Waar je tegenwoordig ook nooit meer wat over hoort, is de
landschappelijke inpassing van Van Dijck Groenteproducties, op de kruising
Peelheideweg–Midden Peelweg in America. Waar zijn ze, de horsten en slenken, de
educatieve borden, de houtwallen, de paden voor recreanten en toeristen, de
bosstroken, de mantel- en zoomvegetatie, de struikbeplanting, de notenbomen, de oeververflauwing, de plas-draszone, de taluds met
een hellinggraad van vijf à tien procent, de vruchtdragende heesters, de in de
grondwal ingebedde werktuigenloods en ga zo maar door? Allemaal ooit beloofd –
allemaal nooit gekomen.
Onder grote tijdsdruk ging de Horster gemeenteraad op 28
juni 2012 unaniem akkoord met de verplaatsing van Van Dijck Groenteproducties van
Meterik naar de Peelheideweg. De daarmee gepaard gaande aantasting van het
ontginningslandschap ter plekke nam de raad voor lief. De pijn werd verzacht
door alle bovengenoemde beloften, gedaan in het dertien pagina’s – exclusief
bijlagen – tellende advies ‘Landschappelijke inpassing Van Dijck
Groenteproducties’ (klik hier, ga naar agendapunt 10 en klik op 10d). En
inderdaad, wie zou niet onder de indruk raken van alle daarin opgenomen artist’s impressions? Wie zou niet onder
de indruk raken van de ‘groene dooradering’ die het gebied zou gaan kenmerken?

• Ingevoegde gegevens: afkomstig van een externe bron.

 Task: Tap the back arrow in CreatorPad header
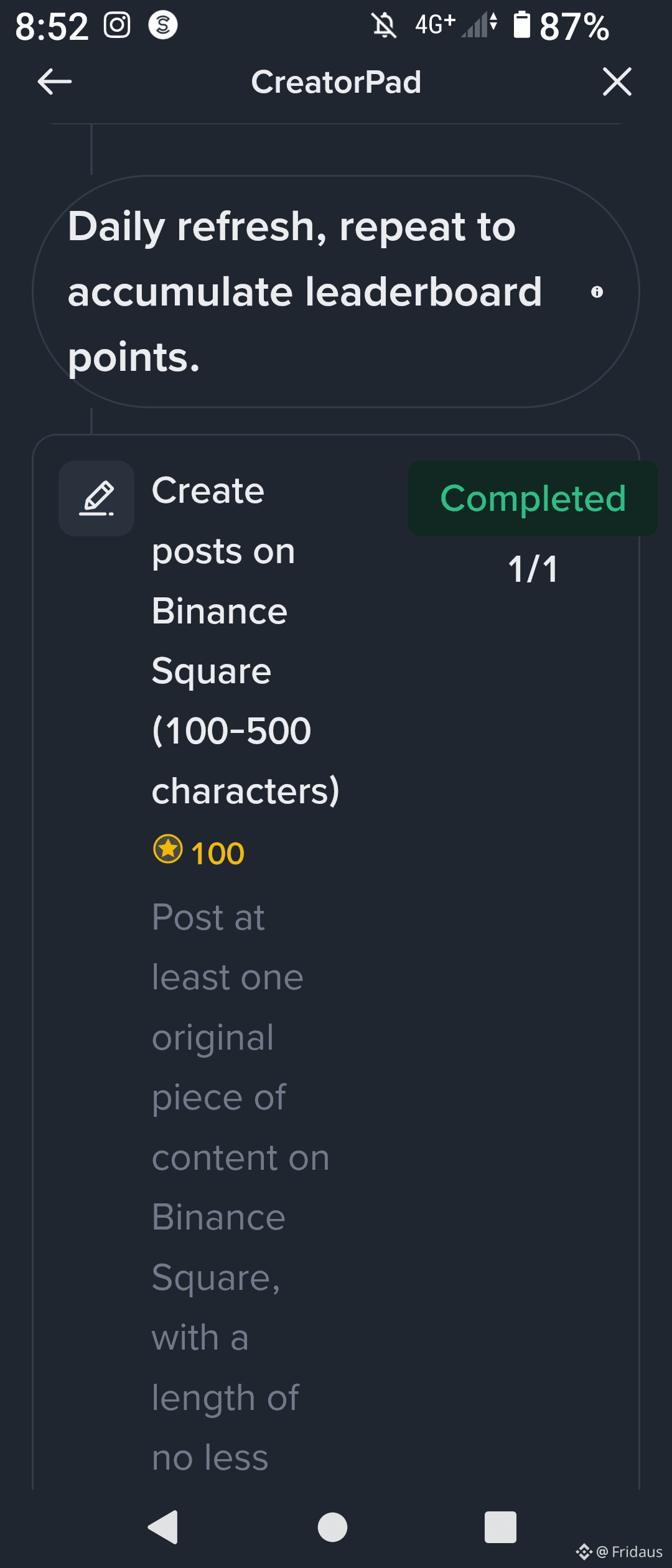(x=55, y=82)
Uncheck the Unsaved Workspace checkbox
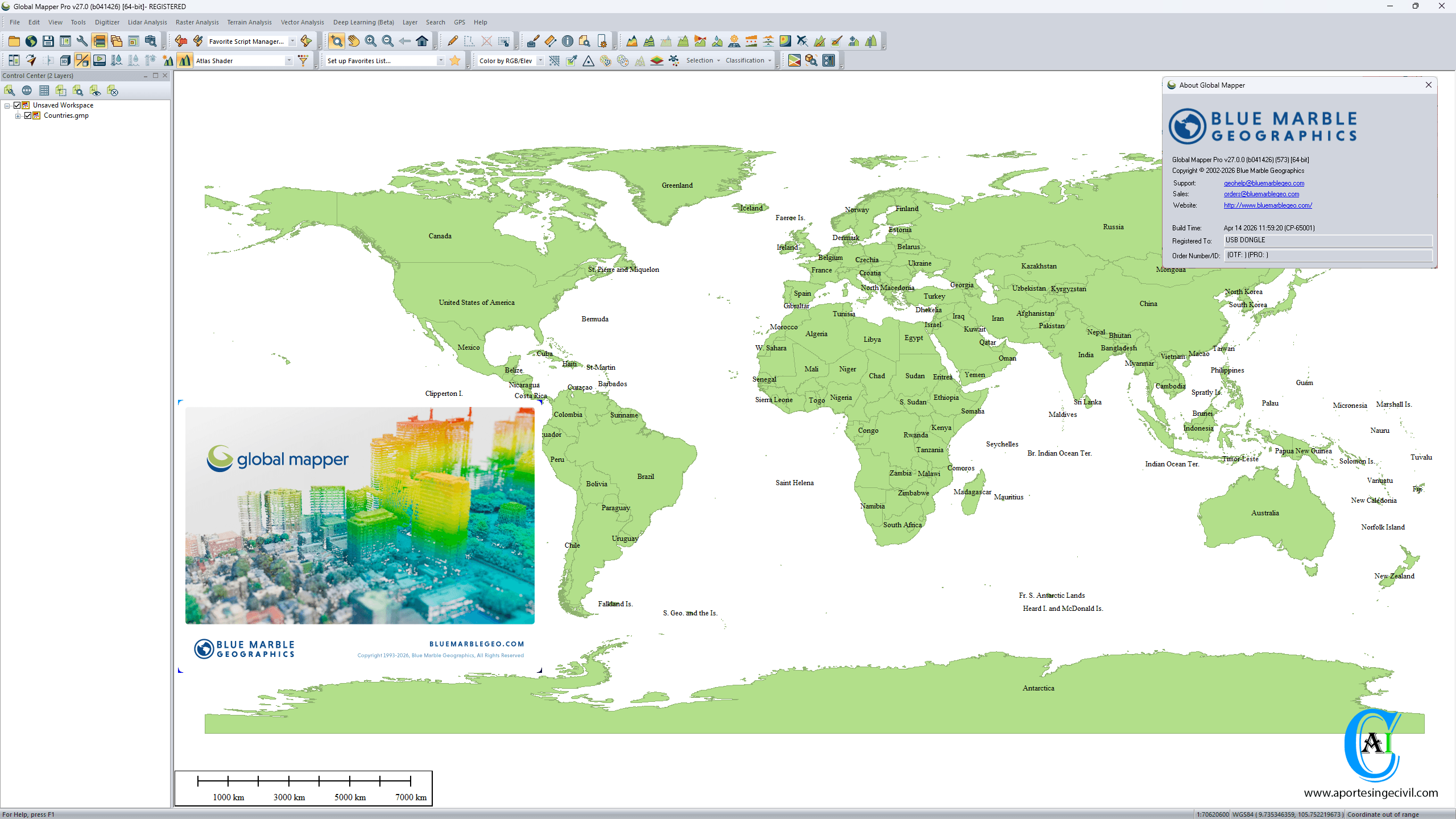Image resolution: width=1456 pixels, height=819 pixels. point(17,105)
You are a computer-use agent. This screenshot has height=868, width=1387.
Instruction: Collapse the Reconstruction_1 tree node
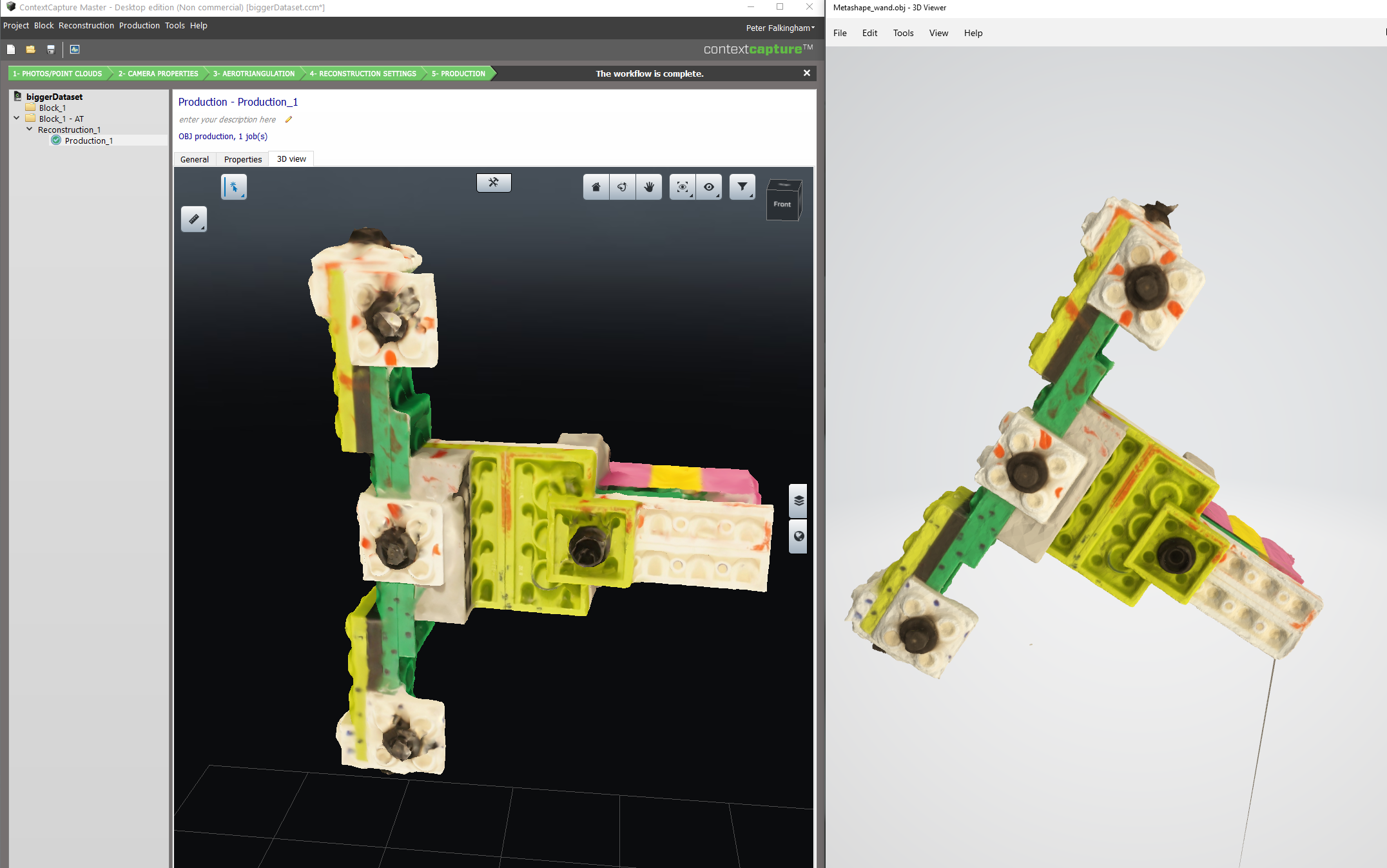coord(29,130)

Wie zou niet onder de indruk raken van de ‘verbondenheid tussen het bedrijf en
het landschap’ die zou ontstaan?
Op de koop toe bevestigde verantwoordelijk wethouder Leon
Litjens: ‘Het infiltratiegebeuren wordt opengesteld voor mensen bij Meerdal.’ Hij
verzekerde verder: ‘Er wordt ingestoken op de toerist: dat hij kan gaan kijken
bij de boer, om het zo maar te noemen.’
Vier jaar later blijkt dat niets, werkelijk helemaal niets,
is terechtgekomen van alle landschappelijke inpassingsbeloftes. Horsten en
slenken zijn in geen velden of wegen te bekennen. Oeververflauwing,
plas-draszone, mantel- en zoomvegetatie, vruchtdragende heesters? Noppes. Een
beukenhaag, niet meer en niet minder.
Een rij notenbomen dan tussen bedrijfshal en Peelheideweg? Naar
mijn beste weten zijn het gewoon eiken.
Een bosstrook evenwijdig aan de Midden Peelweg? Niet meer
dan hier en daar wat armzalige boompjes. Houtwallen? Nergens. Wel ligt er langs
de noord- en oostzijde een massieve, metershoge, honderden meters lange, onbegroeide
wal.
‘In plaats van een steile grondwal wordt een flauw oplopend
talud aangelegd’, heette het in het advies. Flauw oplopend? Zelfs berggeiten
zouden hier niet overleven!
De werktuigenloods zou worden ingebed in de grondwal. Wat
denk je?
Het ‘infiltratiegebeuren’ opengesteld voor bezoekers
Meerdal? Educatieve borden? Wandelpaden? Verbondenheid tussen het bedrijf en het landschap? Allemaal niks van waar. Allemaal holle
woorden. Allemaal praatjes voor de vaak.
Nu wordt zelfs het beetje landschappelijke inpassing op het terrein aan de zijde van de Midden Peelweg vervangen door verharding. Wordt hier nog op gehandhaafd?